First, a Burgie SE Post ad, I believe in the spring of 1960.
I had a lot of freedom on these and on the Burgie billboards. The agency and client wanted what was thought of then as a 'new look'. The instructions were, 'don't come up with the fully painted figures and compositions popular in the 50's.'
For better or worse, except for given subjects and the large Burgie logo theme, these were my concepts. I tried to keep them colorful and the figures flat in the rendering. Following the magazine 'gardening ad' at top, these three billboards were scanned from B&W photos taken at P&H, and now my only records.
A bit hard to visualize in bright colors, but the client seemed to like them.
Next, totally unrelated, and to display probably the last billboard scan on my desktop, a Bank of America poster.
Again, a colorful poster....the lady's shoe a bright teal blue. And again, another BBD&O account.

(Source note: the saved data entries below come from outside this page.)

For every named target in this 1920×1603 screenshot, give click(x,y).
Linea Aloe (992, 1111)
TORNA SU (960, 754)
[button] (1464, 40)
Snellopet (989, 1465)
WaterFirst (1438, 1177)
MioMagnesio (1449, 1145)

Three Olympia Beer POS small signs follow....I think they were designed to fit on a beer case.
My college age daughter, attending a Canadian school at the time, and a Canadian boy friend, posed for two of these ads. And like many POS ads, silly stuff.
Advertising was not rocket science!
Finally, gradually clearing images from the desktop, a die-cut poster using a fine young model and former neighbor. He would be in his 50's nowadays!
The product, other than 'western ranch dinner', a mystery.